Paul Burstow outlines the essentials for ICS leaders to move from “paying lip service” to making integration the new business as usual

Cats cradle played by two people

Integration has been the Holy Grail of social care and healthcare for decades. But, like the Holy Grail it can mean different things to different people. All too often the focus is on systems and institutions rather than people and places.

Finding the integration Holy Grail is one of the quests of the sustainability and transformation partnerships. Progress so far? Mixed. STPs are grappling with the here and now pressures of a system running hot whilst incubating new models of care and contemplating new organisational forms.

Over the next few weeks we will hear more about the new NHS Plan’s ambitions for integrated care systems and alliances. NHS England’s national director for transforming health systems, Michael MacDonnell, has said that the spread of ICSs will be “supercharged”.

While it is unlikely in the near future that ICSs will take statutory form, they are likely to be given more weight in planning guidance, trust licence conditions and contracts.

But regulating for new behaviours will not be sufficient to breathe life into new ways of working, especially as the NHS writ does not run in Town Halls.  

ICSs are likely to be given more weight in planning guidance, trust licence conditions and contracts

So as the move towards ICSs takes shape and gathers momentum, how do we move from “paying lip service” to making integration the new business as usual?

How do we mobilise the action necessary to shift the system from chasing ever increasing demand to delivering proactive population health?

That is the question the Social Care Institute for Excellence, working with the NHS Leadership Academy, are seeking to answer in a new research report that examines the skills and behaviours that form the building blocks of effective system leadership.

Over the past couple of years, SCIE has been leading work to create tools to help system leaders to think clearly about integration; starting from the perspective of the citizen and what matters to them to deliver person centred coordinated care.

Last year, SCIE published its Integration Logic Model to help frame the choices in designing integrated models of care. Coproduced with people with lived experience of services and professionals, the model informed the framing of the lines of enquiry in the Care Quality Commission’s local system reviews.  It has informed our work for the NHS Leadership Academy too.

Essentials for success

So, what do successful ICS leaders need?

With no basis in law, ICSs are dependent on collaboration and the rate limiter for success is trust.
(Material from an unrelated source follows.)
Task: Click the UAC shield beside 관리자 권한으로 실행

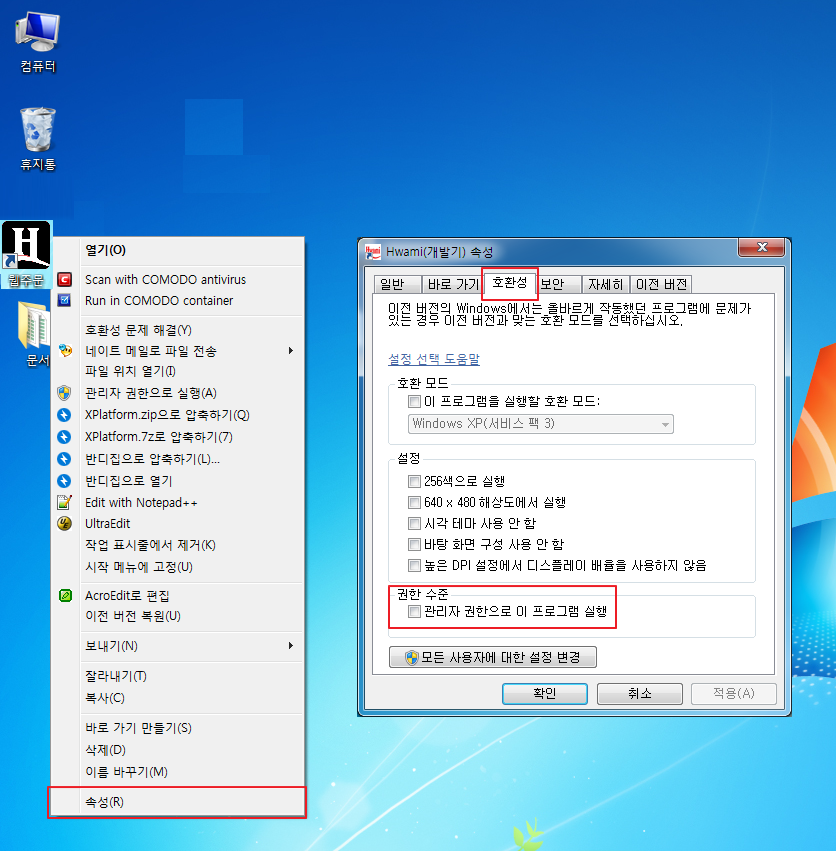Action: [63, 392]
Accurately gauging the level of engagement of institutional leaders, and their willingness to work together, is critical.  

As Nottinghamshire STP lead David Pearson puts it: “Systems leaders probably spent 10 to 20 per cent of their time on partnership activity 10 years ago. Now it needs to be 50 per cent to focus effectively on collective aims”.

ICS leaders must be able to navigate a complex interconnected “system of systems”; recognising the role of local government, not just as a delivery partner but also as a legitimate democratic actor and shaper of place.

It is about understanding the pressures on NHS organisations from the frontline to the boardroom.  And it is also about bringing the community, voluntary and independent sector into the room as partners not supplicants.

ICS leaders must be able to navigate a complex interconnected “system of systems”; recognising the role of local government, not just as a delivery partner but also as a legitimate democratic actor and shaper of place

Building trusting relationships and finding common purpose are key so that common purpose is translated into institutional action. The heavy lifting has to come from those with the statutory authority.

The business of STPs and ICSs has to be mainstreamed and become part of Board Operational Plans and Assurance Frameworks.

But to take root, the mission of ICSs must be understood and part of the day job of middle managers and practice leaders across the system.  Successful ICS leaders make sure that the right People Development Plans are in place to support systems working and integration.

Perhaps the biggest challenge is to make the change from heroic leadership to humble leadership. Recognising that healthcare is just part – an important part – of a complex ecosystem where traditional command and control has no place.